## [PROBLEM STATEMENT]
Set every entry down again precisely.

──────── SUPPLIED MATERIAL ────────

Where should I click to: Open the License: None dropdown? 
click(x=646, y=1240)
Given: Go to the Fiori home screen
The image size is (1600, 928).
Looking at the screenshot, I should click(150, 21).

────────

## [RESPONSE]
Where should I click to: Open the License: None dropdown? 
click(x=646, y=1240)
Given: Go to the Fiori home screen
The image size is (1600, 928).
Looking at the screenshot, I should click(150, 21).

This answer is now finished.